I suspect there is still an issue, but the rear carbie is a bigger issue now.

1. Could someone clarify for me if the brass nut at the bottom of the jet is supposed to be wet or dry.

Every time I felt it today and yesterday it was like there was a small amount of fuel on it. I had thought the mechanic fixed the leaks last week, so i dont know if this is normal. I also checked the rear one after that and it was the same - wet.

For the benefit of everyone I have taken a picture of my carbie configuration as mounted on the engine. because im in Australia my car has the oil bath filter system so I have used the SF needles for the Jets as per workshop manual
see Carburetors


I first removed the front jet and then the float chamber lid and proceeded to clean everything with carbie cleaner.

I was able to dismantle and put it back together and I adjusted the float chamber level using a 3/8 drill as described in the video above - I note Jeff has since suggested not so good tho....

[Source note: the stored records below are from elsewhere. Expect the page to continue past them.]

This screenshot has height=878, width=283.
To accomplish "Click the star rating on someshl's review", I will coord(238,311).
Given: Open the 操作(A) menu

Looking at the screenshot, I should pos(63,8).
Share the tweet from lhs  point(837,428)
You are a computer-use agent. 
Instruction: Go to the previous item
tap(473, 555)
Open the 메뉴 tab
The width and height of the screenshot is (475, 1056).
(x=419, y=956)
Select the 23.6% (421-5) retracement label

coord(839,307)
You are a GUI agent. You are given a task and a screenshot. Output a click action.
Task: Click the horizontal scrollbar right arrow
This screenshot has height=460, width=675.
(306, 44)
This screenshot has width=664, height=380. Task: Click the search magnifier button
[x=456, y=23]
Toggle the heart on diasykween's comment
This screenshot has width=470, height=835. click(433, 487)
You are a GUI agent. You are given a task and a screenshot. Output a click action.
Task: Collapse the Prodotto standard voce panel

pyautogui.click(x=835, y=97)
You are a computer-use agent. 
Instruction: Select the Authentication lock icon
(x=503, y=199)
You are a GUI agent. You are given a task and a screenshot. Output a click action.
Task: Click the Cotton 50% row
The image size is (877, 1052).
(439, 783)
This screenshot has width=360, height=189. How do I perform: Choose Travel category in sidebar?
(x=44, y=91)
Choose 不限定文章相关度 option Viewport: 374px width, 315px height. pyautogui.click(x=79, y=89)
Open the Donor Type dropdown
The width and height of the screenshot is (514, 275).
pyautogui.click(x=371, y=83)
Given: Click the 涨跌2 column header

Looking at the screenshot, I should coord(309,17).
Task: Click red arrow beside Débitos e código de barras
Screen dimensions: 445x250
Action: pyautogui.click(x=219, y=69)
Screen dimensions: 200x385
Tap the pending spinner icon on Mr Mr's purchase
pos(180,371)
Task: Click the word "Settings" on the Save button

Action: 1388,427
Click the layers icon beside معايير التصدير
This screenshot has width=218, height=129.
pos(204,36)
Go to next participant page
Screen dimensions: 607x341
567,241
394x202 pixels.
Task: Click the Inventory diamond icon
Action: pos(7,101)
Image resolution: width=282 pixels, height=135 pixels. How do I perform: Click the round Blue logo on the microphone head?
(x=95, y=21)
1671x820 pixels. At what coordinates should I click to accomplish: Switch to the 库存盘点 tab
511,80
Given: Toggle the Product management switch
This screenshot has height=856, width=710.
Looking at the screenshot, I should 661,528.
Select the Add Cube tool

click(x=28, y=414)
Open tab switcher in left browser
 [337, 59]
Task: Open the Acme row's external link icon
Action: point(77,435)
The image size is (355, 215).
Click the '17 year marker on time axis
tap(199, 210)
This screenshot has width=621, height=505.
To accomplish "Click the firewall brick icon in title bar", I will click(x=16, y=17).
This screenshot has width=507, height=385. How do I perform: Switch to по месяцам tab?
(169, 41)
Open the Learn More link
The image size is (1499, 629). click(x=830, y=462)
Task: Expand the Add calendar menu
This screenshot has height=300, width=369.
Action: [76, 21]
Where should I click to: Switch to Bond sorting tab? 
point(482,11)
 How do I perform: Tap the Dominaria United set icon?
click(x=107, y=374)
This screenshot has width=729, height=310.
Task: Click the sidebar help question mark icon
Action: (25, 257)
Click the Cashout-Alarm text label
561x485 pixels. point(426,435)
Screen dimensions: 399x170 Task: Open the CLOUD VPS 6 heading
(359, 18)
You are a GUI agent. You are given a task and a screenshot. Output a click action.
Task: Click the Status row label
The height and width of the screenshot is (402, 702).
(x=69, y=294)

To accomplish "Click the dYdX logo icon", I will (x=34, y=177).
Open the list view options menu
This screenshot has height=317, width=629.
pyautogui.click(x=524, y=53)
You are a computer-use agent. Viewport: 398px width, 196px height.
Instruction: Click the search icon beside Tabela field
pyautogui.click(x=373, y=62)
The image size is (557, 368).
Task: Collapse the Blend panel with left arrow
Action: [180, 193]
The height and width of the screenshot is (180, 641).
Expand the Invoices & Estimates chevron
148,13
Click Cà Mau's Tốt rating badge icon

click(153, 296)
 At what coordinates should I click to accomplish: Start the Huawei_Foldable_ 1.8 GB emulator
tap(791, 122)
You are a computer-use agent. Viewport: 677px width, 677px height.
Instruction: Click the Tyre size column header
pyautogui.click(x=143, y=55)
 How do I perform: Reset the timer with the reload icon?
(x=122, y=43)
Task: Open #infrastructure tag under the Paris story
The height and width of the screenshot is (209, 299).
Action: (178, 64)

However I did not know that there was supposed to be a filter in the bolt inlet for the float chamber mine did not have one for the front. Also I note these are not included in the rebuild kits?

Also When i removed the needle and seat from the float chamber the front carbie did not have a needle! Also when I was put the chamber lid back on one of the cerated washers broke.

I replaced the Jet needle and carefully refitted that also. When I started the fuel pump there was no visible leaking of fuel from the front carbie other than a small amount of residue at the bottom of the brass nut on the Jet as mentioned before.

I then proceeded to remove, clean and replavce the parts for the rear carbie. Thats when I discovered it had a filter inside the chamber float inlet.

I replaced the jet needle etc and also adjusted the float chamber leaver as wth the front and then put commenced to put it all back on.

After putting it back on fuel was coming from everywhere

After reviewing the drawing Jeff provided earlier I note that the float inlet chamber is supposed to have 2 fibre washers. Neither of my float chambers had fibre washers at all they instead had 1 brass one and the front chamber had a cerated one only on the front screw inlet. The rear chamber only had a brass washer it did not have any felt washers.

here is a video of what happened when i turned the ignition on

https://youtube.com/shorts/iwNUpHplLY8?feature=share


So my question is will simply putting fibre washers on either side of the chamber inlet screw fix the leaking fuel or am I looking at rebuilding the whole carbies to fix this problem?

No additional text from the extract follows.